The Boards of Appeal of the European Patent Office have upheld a decision revoking an important technology patent owned by Israel-based company SolarEdge Technologies, Inc. The decision ends a lawsuit filed by SolarEdge against Chinese rival Huawei Technologies Co., Ltd. in Germany’s Mannheim city.
In 2018, the Israeli solar technology manufacturer filed a suit against Huawei and its German sales company Wattkraft in Mannheim for infringing three patents.
In mid-October, the Boards of Appeal rejected SolarEdge’s appeal against the revocation of the patent for multilevel inverter in suit EP 29 30 839 B1 (case ID: TO678/20-3.5.02). The court found the patent to be obsolete. SolarEdge is said to likely withdraw the lawsuit in Mannheim in the next few days before it faces a costly dismissal of the infringement suit.

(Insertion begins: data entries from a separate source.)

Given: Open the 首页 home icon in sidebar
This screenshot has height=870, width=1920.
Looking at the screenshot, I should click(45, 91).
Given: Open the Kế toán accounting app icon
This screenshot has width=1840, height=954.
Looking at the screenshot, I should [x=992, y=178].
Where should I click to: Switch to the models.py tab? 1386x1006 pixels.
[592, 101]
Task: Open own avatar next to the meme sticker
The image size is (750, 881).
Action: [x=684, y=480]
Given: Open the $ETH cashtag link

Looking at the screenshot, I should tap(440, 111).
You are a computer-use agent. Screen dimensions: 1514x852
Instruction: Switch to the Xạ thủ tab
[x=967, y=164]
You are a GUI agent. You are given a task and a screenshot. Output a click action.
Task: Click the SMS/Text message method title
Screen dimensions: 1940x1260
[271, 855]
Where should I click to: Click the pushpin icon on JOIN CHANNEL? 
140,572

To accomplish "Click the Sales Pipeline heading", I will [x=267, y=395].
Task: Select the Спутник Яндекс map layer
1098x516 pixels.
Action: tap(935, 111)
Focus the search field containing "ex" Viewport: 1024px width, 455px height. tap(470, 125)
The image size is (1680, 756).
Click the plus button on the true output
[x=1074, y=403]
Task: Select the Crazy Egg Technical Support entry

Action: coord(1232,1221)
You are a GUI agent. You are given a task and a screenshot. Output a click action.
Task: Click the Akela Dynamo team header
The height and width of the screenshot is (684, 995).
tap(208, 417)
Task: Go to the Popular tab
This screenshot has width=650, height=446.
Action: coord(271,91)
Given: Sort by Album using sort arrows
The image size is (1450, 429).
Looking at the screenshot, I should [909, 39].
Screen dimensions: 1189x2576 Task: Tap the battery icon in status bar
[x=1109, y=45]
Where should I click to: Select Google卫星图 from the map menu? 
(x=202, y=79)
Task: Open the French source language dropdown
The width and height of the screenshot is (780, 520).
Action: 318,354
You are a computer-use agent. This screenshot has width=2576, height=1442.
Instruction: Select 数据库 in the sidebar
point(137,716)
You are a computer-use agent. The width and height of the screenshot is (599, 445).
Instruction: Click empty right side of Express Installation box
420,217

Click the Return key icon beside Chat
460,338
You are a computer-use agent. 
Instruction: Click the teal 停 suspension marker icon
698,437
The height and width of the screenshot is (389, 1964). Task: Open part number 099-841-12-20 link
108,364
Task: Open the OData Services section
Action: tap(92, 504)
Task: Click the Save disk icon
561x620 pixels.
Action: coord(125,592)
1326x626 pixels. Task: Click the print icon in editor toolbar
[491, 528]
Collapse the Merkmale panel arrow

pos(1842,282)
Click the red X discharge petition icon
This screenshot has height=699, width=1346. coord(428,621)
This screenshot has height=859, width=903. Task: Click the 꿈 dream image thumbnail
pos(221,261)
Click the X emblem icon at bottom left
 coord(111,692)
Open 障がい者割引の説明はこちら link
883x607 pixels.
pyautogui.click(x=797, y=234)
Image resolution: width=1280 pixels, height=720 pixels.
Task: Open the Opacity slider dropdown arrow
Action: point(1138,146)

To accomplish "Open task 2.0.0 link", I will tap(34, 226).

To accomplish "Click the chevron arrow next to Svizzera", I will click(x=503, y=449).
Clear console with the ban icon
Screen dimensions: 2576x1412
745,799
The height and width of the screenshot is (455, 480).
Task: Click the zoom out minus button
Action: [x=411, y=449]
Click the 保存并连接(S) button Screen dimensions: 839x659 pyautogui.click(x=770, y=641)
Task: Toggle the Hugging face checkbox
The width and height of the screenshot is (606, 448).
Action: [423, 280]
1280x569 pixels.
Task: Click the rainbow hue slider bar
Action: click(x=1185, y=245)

The market for solar technology is considered highly competitive. In 2019, Hanwha Q-Cells brought cases over solar technology against Jinko, REC and Longi before Düsseldorf Regional Court. Hanwha Q-Cells and Longi are also battling in France and the Netherlands over the technology.
Under new Rules of Procedure
Early in the appeal proceedings, the Boards of Appeal judges criticised how the patent claims did not list an essential feature of the invention. SolarEdge attempted to remedy this through several auxiliary requests before the oral hearing. But this was in vain, as the judges upheld the EPO Opposition Division’s revocation of the patent. The judges also did not allow the auxiliary requests, referring to the Boards of Appeal’s new Rules of Procedure (RPBA).
The EPO introduced the new RPBA in 2020. Under Article 13, after the Boards’ preliminary opinion, parties may only subsequently file in exceptional circumstances. However, SolarEdge’s auxiliary requests contained no such circumstances.
In fact, some EPO and BoA users criticise how the parties must now present all conceivable arguments in their statements right at the beginning of the appeal proceedings. EPO users observe how the boards now examine appeals more in terms of formalities, while giving less consideration to the technical aspects.
As such, the BoA judges did not examine whether the missing feature in SolarEdge’s patent specification might be obvious for the experts, even if it is not explicitly mentioned, as SolarEdge claims.
Two chances remain
Neither can SolarEdge remain hopeful for quick wins in the two other infringement suits against Huawei. In July 2018, it accused Huawei of infringing European patents EP 2 135 348 B1 and EP 28 59 650 B1 in Mannheim. All lawsuits are directed against inverters and optimisers, which are used in connection with solar cells to generate electricity. Huawei manufactures the products and Wattkraft is the largest dealer for the product in Germany.
In November 2019, Mannheim Regional Court dismissed the infringement suit over EP 348. SolarEdge appealed against the decision to the Higher Regional Court in Karlsruhe (case ID: 6 U 26/20). Then, in November 2020, the Federal Patent Court nullified the patent. SolarEdge subsequently appealed this decision to the Federal Court of Justice (case ID: X ZR 39/21). However, the court has not yet ruled on either appeal.
In June 2021, the Federal Patent Court upheld the third patent in suit, EP 650, although with limitations. Both SolarEdge and Huawei challenged the ruling (case ID: X ZR 79/21). In these infringement proceedings, the Regional Court Mannheim called in experts. The court will continue the oral hearing on 24 May 2022 (case ID: 2 O 113/18).
Meanwhile, in China, Huawei hit back by filing infringement suits against SolarEdge products. This, in one case, was successful.